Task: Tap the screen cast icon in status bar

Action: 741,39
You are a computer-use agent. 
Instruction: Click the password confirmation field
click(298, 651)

§ **Exercise prompt**: Copy every one of the records above line for line, with no changes.

§ **Reply to the exercise**:
Task: Tap the screen cast icon in status bar

Action: 741,39
You are a computer-use agent. 
Instruction: Click the password confirmation field
click(298, 651)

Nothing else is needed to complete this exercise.